C’è un messaggio comune che arriva ai candidati sindaco dalle varie occasioni di confronto con i cittadini: la richiesta di una Milano in cui sia possibile fare di più e vivere meglio rispetto al passato e al resto del paese. Il desiderio è quello di sentirsi a tutti gli effetti parte di una città in grado di misurarsi con il futuro e con il resto del mondo. Su molti indicatori Milano sta sopra la media europea, ma ha le potenzialità per ambire, come tutti riconoscono, a raggiugere posizioni più elevate. Anche sull’occupazione femminile, nonostante la crisi, i dati rimangono incoraggianti staccandosi nettamente dalla disastrosa media nazionale. C’è però un tema rispetto al quale Milano fatica a distinguersi dal resto del paese. E’ quello della natalità.

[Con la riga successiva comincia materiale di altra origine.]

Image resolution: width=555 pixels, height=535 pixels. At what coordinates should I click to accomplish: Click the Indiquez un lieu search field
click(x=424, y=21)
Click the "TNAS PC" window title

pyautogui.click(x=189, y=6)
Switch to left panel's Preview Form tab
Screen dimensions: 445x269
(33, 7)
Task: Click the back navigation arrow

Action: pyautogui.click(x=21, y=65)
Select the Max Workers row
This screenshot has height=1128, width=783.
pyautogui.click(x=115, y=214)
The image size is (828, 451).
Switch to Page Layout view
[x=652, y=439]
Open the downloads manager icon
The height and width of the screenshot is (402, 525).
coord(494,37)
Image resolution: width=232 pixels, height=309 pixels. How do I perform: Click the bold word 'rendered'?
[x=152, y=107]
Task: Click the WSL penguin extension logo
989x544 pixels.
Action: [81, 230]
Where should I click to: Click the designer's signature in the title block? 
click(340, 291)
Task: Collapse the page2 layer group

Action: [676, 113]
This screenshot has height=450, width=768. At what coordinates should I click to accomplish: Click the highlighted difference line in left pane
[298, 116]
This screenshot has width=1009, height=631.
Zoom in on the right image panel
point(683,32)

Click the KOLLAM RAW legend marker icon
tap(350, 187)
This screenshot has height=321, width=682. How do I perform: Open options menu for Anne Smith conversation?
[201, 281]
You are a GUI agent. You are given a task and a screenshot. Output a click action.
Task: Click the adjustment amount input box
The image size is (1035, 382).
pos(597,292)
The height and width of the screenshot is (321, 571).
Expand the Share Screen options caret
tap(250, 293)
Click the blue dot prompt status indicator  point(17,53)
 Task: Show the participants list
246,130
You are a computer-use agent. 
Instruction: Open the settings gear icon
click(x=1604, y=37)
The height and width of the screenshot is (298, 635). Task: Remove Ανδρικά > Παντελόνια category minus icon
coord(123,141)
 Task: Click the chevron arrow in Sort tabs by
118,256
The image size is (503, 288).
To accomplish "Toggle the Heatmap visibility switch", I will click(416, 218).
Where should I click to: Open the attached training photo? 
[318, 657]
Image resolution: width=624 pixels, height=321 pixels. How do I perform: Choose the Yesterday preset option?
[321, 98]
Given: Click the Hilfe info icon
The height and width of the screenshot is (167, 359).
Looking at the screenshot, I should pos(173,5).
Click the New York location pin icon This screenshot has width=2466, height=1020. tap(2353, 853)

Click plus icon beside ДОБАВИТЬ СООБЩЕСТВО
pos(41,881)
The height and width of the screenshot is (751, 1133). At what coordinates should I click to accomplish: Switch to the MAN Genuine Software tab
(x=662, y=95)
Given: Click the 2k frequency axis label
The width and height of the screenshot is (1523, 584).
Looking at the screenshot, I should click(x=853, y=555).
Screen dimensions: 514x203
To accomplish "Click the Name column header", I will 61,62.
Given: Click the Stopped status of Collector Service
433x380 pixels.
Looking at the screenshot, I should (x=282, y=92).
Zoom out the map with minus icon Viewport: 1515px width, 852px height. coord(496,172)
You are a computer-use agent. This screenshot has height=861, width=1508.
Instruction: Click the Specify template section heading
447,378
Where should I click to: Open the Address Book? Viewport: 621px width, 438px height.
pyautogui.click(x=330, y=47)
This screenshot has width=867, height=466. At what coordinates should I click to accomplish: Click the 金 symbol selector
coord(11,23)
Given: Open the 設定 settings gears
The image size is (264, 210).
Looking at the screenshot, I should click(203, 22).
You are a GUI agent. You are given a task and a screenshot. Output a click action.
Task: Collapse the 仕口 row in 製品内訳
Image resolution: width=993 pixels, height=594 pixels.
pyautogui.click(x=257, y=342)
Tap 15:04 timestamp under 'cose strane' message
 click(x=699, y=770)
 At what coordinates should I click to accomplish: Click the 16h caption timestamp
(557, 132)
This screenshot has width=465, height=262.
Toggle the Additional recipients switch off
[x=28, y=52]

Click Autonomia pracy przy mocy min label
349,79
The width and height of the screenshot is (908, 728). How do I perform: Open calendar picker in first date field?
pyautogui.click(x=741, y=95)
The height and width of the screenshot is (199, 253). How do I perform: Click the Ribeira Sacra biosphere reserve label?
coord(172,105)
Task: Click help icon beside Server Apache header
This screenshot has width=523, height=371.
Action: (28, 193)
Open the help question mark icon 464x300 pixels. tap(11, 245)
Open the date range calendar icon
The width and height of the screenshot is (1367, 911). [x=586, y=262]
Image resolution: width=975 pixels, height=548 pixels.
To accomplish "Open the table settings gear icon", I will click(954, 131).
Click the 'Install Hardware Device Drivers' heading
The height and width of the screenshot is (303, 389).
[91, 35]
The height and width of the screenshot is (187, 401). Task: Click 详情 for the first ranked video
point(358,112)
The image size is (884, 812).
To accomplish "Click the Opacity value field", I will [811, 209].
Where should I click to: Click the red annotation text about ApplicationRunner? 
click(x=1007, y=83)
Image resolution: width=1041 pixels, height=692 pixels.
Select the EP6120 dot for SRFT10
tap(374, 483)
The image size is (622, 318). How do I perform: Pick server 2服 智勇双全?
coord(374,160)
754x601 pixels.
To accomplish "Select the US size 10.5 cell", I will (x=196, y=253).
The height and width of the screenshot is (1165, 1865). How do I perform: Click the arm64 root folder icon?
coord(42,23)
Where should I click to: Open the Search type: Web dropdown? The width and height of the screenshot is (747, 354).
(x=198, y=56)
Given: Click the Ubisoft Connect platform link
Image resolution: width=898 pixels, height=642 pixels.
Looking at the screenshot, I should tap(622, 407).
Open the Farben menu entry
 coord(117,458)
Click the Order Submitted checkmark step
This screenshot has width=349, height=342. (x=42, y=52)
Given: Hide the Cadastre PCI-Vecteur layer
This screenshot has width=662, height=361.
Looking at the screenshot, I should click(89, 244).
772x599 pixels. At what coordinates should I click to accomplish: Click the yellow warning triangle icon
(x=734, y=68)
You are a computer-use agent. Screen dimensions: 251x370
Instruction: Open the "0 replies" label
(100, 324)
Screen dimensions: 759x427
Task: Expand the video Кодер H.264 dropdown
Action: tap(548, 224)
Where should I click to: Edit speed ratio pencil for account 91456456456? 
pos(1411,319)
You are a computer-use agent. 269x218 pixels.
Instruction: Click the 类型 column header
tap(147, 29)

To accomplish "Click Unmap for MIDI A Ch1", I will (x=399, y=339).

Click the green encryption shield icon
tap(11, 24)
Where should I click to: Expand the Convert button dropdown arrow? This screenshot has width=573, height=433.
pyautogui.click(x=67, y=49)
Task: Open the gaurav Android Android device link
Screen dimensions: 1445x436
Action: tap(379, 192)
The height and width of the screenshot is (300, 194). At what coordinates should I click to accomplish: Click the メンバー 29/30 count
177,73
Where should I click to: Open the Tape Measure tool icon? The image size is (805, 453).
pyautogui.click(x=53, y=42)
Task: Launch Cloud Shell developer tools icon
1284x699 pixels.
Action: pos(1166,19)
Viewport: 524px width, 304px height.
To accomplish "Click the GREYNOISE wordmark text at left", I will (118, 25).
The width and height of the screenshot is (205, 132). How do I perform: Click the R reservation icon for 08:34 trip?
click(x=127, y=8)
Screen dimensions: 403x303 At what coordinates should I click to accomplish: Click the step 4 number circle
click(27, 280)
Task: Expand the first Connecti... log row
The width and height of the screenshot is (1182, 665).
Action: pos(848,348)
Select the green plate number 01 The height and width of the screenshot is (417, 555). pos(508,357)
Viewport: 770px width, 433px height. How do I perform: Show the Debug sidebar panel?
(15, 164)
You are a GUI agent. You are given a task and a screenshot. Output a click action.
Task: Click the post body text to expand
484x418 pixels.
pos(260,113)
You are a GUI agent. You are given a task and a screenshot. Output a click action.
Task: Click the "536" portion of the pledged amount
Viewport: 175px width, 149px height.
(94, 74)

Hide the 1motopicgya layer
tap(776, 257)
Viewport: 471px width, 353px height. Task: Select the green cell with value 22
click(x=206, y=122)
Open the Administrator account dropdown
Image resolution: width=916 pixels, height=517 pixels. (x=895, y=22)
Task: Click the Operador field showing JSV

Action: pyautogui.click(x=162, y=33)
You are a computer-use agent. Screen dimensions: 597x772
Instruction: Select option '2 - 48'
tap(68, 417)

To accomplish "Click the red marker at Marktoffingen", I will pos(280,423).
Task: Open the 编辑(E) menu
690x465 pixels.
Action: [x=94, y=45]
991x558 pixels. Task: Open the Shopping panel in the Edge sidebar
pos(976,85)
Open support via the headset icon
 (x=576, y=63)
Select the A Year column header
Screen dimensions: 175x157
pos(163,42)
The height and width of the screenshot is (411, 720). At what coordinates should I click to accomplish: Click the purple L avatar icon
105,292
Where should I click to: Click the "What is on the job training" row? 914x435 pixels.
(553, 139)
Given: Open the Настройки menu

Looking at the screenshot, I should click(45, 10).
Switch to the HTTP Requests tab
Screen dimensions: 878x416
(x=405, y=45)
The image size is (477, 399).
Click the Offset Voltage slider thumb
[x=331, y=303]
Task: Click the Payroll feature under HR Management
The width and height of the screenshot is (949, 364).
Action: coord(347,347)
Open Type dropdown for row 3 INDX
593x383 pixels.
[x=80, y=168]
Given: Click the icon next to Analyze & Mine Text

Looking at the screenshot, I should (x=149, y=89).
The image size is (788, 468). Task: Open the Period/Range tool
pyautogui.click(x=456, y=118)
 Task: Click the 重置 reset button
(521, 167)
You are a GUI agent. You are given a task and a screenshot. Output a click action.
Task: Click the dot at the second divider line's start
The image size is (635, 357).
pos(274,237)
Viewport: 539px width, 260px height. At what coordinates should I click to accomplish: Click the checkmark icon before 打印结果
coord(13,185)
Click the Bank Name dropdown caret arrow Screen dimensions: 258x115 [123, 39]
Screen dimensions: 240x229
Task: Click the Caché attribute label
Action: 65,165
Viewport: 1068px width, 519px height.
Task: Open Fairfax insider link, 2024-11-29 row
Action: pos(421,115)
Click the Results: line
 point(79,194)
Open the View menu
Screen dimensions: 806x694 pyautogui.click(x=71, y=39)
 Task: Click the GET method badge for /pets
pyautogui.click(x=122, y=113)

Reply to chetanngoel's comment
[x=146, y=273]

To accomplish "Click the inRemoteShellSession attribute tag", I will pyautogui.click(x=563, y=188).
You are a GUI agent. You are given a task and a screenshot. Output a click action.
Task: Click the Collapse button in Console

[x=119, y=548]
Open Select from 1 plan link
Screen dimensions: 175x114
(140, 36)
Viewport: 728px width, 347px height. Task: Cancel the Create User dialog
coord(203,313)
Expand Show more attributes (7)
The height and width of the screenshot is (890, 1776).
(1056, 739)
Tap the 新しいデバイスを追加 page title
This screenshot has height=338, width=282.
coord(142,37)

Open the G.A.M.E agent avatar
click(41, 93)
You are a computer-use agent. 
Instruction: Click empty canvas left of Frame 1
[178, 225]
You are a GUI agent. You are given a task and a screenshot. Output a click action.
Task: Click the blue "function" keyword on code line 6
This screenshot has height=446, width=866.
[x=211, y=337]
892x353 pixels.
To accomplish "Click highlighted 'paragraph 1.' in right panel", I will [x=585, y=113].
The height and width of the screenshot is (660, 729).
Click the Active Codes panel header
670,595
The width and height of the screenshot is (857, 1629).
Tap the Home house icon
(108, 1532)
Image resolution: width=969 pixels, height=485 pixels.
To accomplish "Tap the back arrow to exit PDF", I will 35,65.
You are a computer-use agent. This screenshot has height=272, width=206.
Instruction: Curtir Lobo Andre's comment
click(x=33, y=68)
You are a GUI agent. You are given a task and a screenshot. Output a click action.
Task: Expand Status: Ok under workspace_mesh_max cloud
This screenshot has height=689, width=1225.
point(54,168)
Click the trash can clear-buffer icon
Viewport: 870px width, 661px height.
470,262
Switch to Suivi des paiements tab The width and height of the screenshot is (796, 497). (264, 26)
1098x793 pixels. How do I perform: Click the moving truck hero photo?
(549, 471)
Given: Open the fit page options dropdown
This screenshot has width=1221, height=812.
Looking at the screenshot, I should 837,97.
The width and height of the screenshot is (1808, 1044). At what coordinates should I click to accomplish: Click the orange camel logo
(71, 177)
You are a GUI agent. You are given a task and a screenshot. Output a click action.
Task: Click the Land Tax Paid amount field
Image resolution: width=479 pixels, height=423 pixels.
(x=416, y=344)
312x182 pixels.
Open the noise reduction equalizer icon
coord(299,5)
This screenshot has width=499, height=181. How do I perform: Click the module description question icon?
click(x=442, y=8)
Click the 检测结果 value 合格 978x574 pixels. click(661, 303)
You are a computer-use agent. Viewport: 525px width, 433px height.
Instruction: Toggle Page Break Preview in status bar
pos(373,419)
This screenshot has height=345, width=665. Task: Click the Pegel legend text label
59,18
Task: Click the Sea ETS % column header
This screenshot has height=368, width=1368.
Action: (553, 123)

Se c’è un rischio di crac dell’edificio demografico dell’Italia ciò vale anche, forse ancor più, per Milano. In linea con la media del paese il tasso di fecondità è poco sopra un figlio e un terzo per donna. L’età media alla maternità è invece più tardiva e raggiunge oramai i 35 anni per le cittadine italiane e i 31 per le straniere. Anche la fecondità delle straniere, pari a 1,8 nel 2014, è comunque scesa abbondantemente sotto la soglia di equilibrio generazionale, notoriamente pari a due. La sfida posta dalla conciliazione tra lavoro e famiglia è ancora più alta qui, perché il lavoro è molto intenso e la famiglia è in grande sofferenza. Si può star bene solo con il lavoro e con lo svago dopo il lavoro? A Milano più che altrove rischia di essere sacrificata una dimensione importante del benessere, quella più generativamente aperta al futuro.
Il problema della bassa natalità riemerge continuamente nel dibattito pubblico. Il Ministro Lorenzin ha recentemente usato toni apocalittici per richiamare la necessità di urgente e decisivo cambio di rotta. I dati sono in effetti molto preoccupanti. Siamo il paese in Europa che ha visto il maggior crollo di nati da madri sotto i 30 anni, ma ancor più bassi sono i valori a Milano. I dati di una indagine comparativa internazionale promossa dall’Istituto Toniolo mostra un confronto interessante con la Francia. Gli under 30 francesi e italiani presentano un numero ideale di figli superiore a due. Il valore scende sensibilmente, soprattutto per l’Italia, quando si chiede realisticamente quanti figli si pensa di riuscire ad avere. Ma il dato più interessante è il fatto che il numero di figli effettivamente realizzato in Francia è maggiore rispetto a quello realisticamente previsto, mentre in Italia è marcatamente inferiore. Questo significa che dove ci sono politiche continuative, efficaci e consistenti a favore dei progetti familiari e di conciliazione con il lavoro, si riesce a fare un figlio in più anziché uno in meno.
Il bonus bebè proposto dal Ministro alla Salute non è in grado di ridare slancio ai progetti delle giovani coppie. Sembra più una misura contro il rischio di povertà di chi ha figli a carico. Ma in tal caso sono più utili ed efficaci misure di inclusione attiva che impegnano i genitori a migliorare la propria condizione lavorativa e a indirizzare le spese all’effettivo benessere dei figli. Su questi temi Milano deve diventare, ancor più rispetto al passato e al resto del Paese, un luogo di esperienze positive, aperte al futuro e guardate con interesse anche da oltre confine.